(YOUR OBJECTIVE): Your reply should be the records below, duplicated exactly, with any picture removed.

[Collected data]

※

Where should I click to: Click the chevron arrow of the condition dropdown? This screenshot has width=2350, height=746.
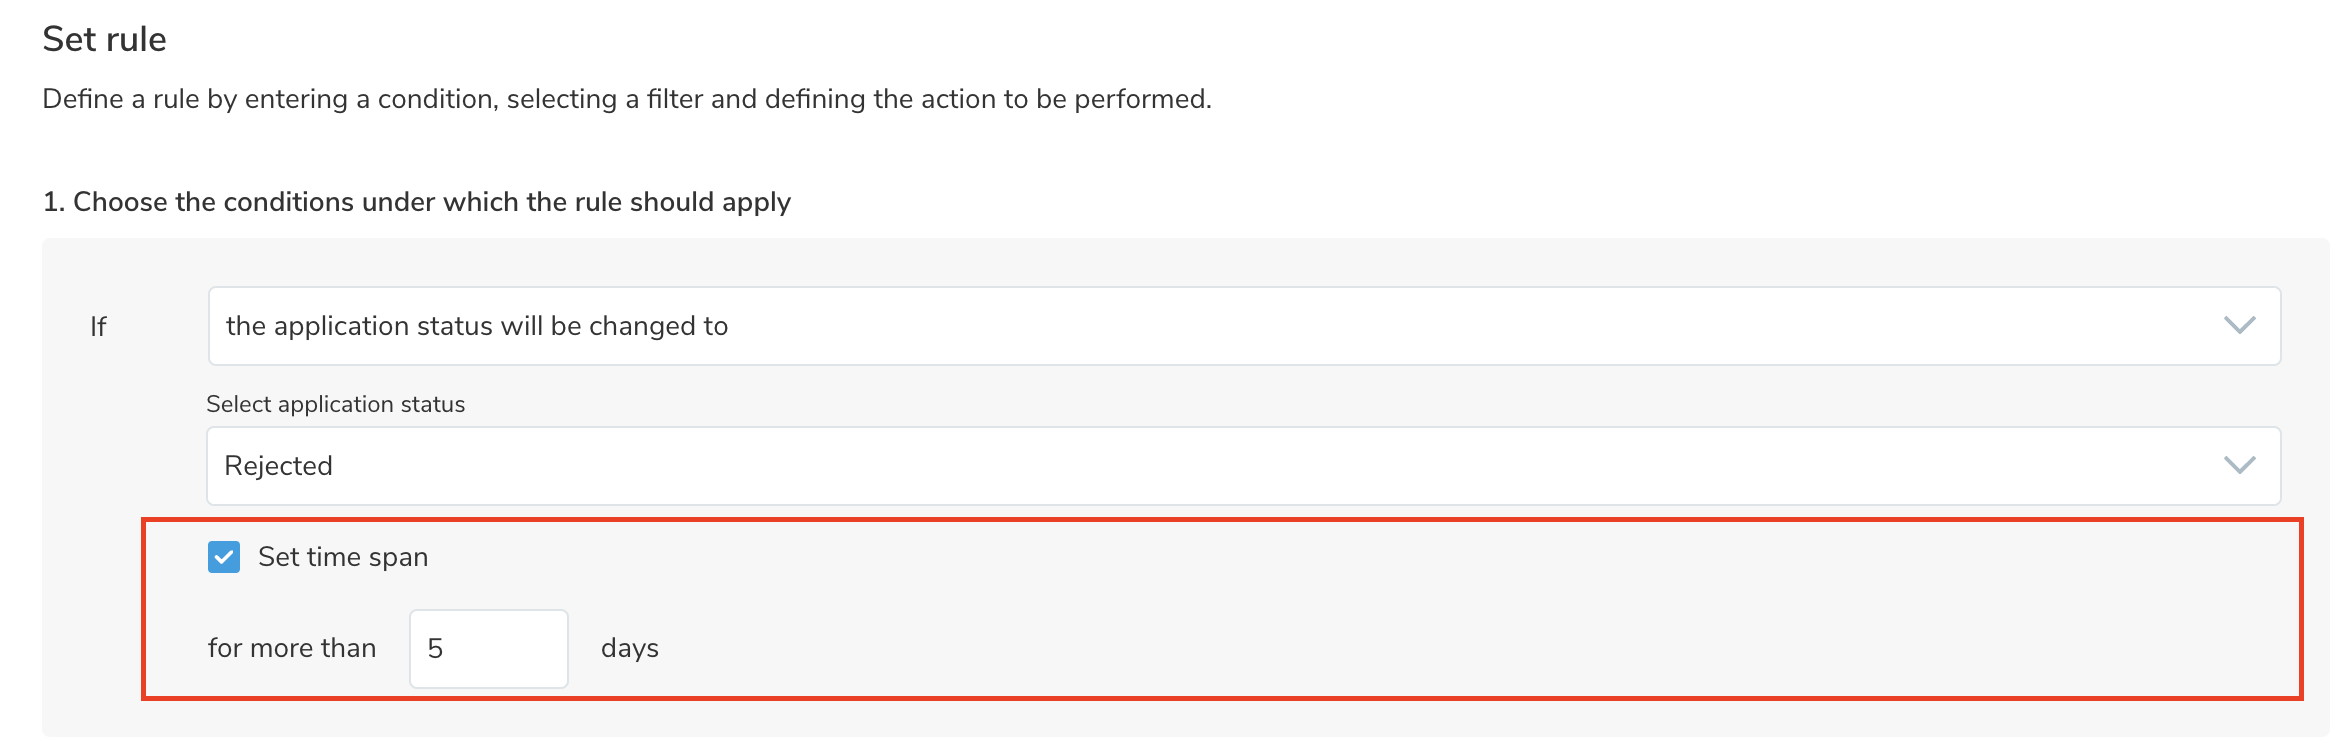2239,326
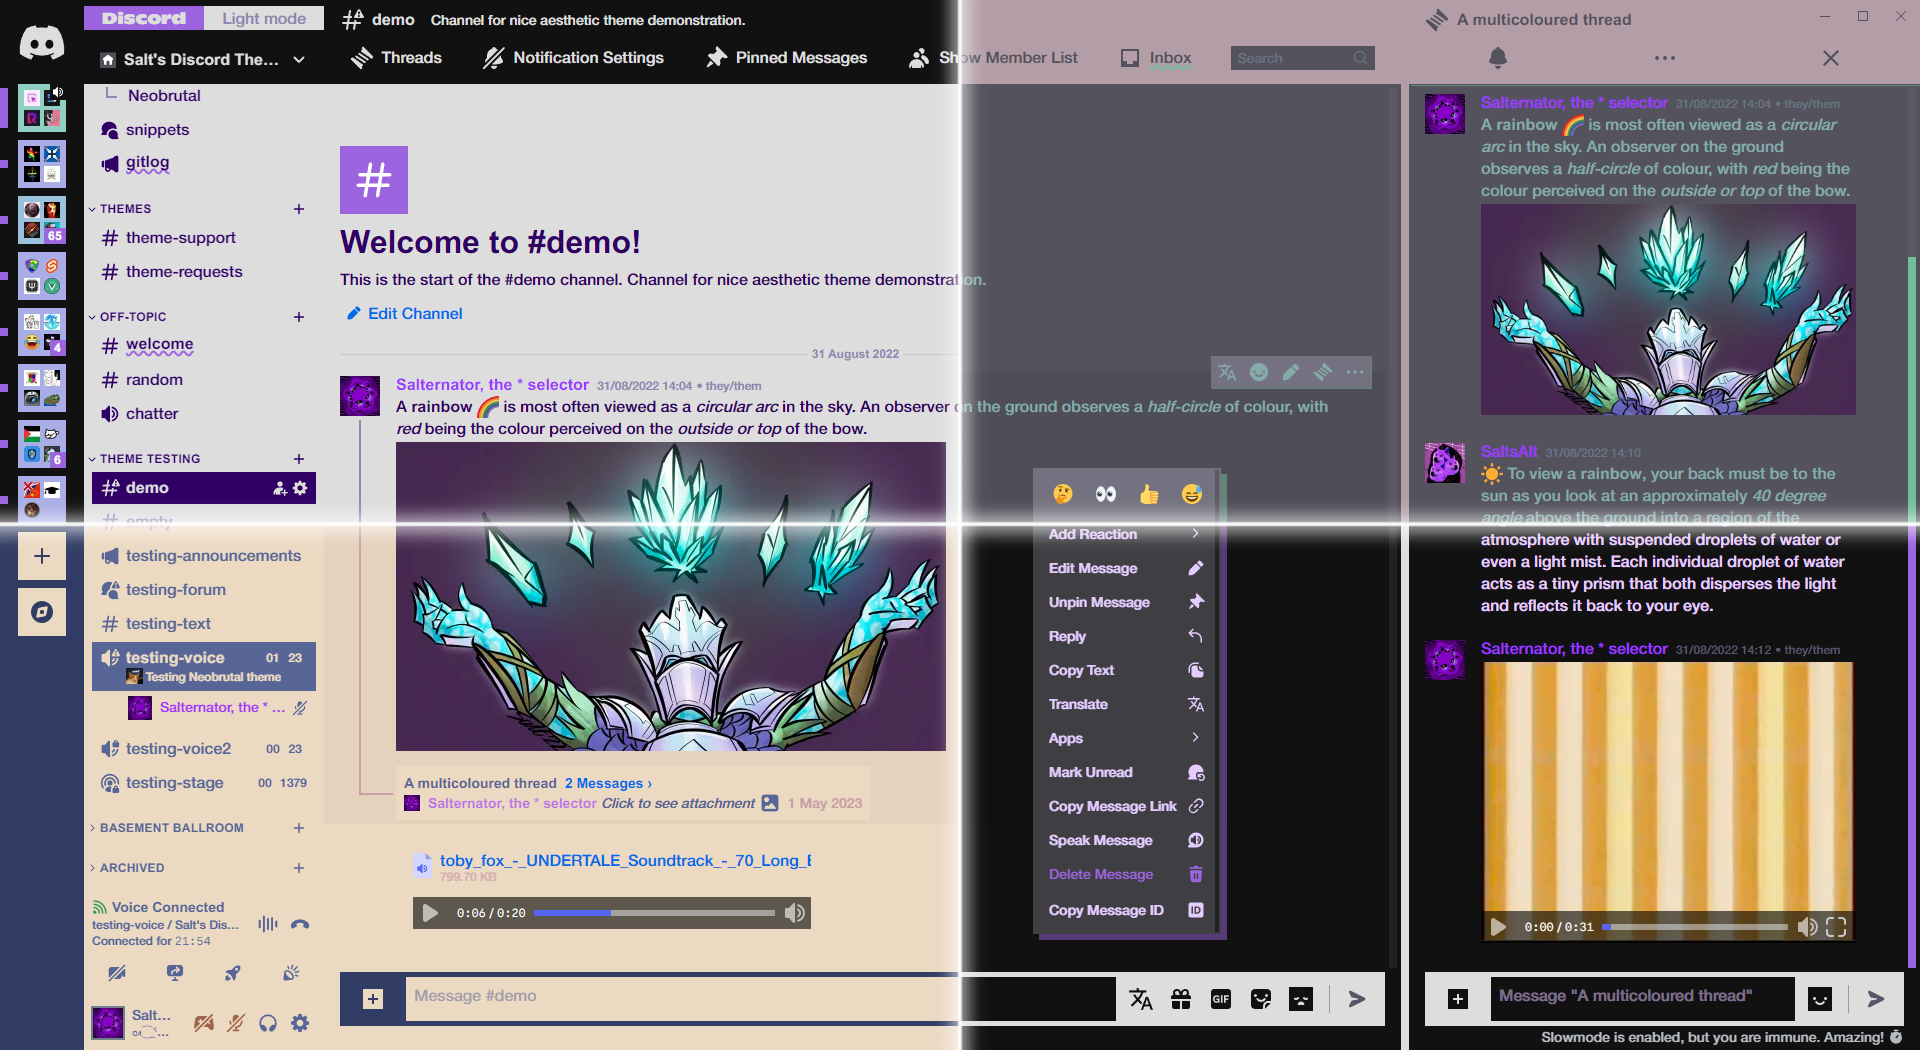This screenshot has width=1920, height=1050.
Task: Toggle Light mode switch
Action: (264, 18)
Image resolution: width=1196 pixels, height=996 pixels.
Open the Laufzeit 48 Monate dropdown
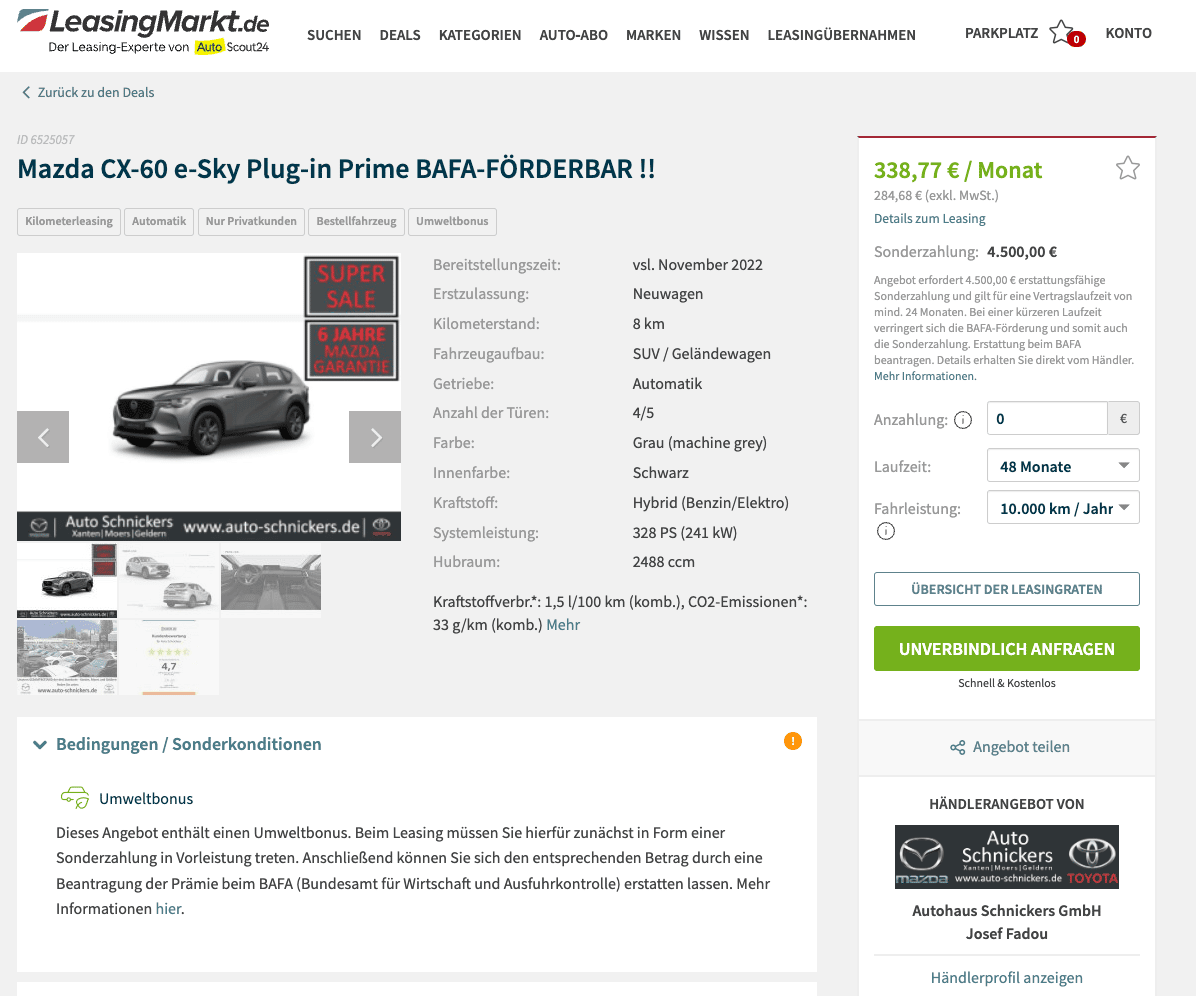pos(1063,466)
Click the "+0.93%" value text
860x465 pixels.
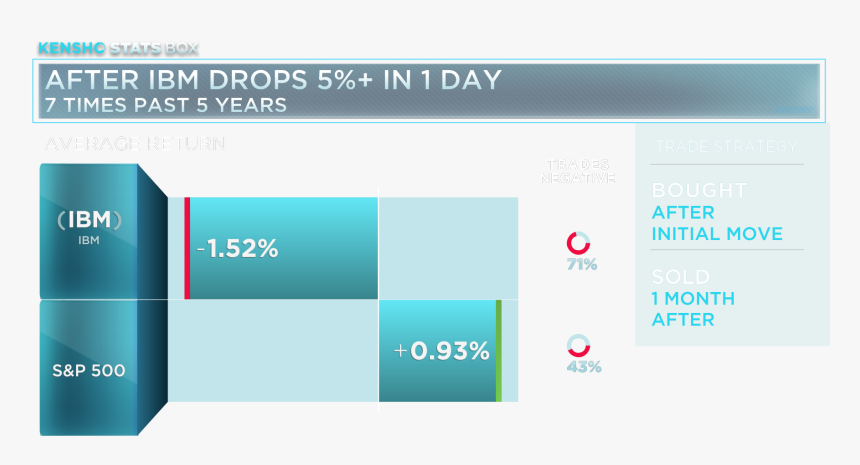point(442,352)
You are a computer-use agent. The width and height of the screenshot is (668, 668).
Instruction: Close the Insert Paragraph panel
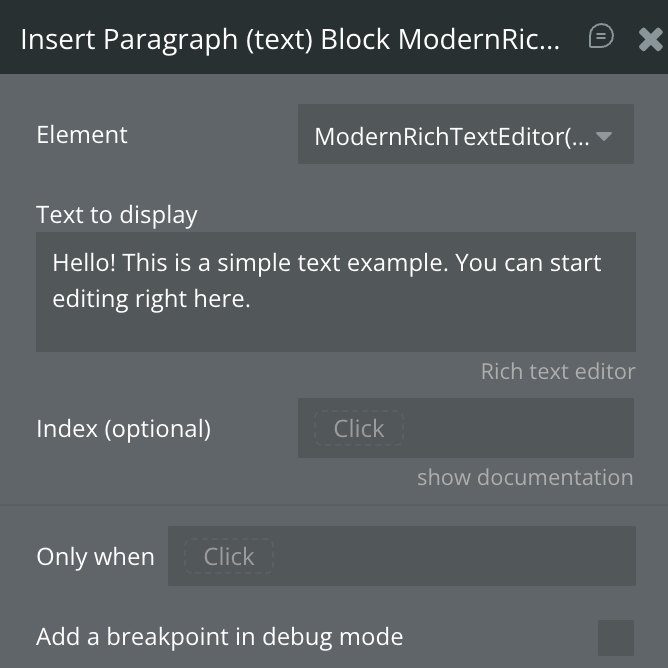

※

(RESULT):
Where should I click to: Click the chevron arrow of the condition dropdown? This screenshot has width=2350, height=746.
2239,326
This screenshot has width=1920, height=1050.
Task: Toggle Light mode switch
Action: (264, 18)
Image resolution: width=1196 pixels, height=996 pixels.
Open the Laufzeit 48 Monate dropdown
pos(1063,466)
Click the "+0.93%" value text
860x465 pixels.
point(442,352)
You are a computer-use agent. The width and height of the screenshot is (668, 668).
Instruction: Close the Insert Paragraph panel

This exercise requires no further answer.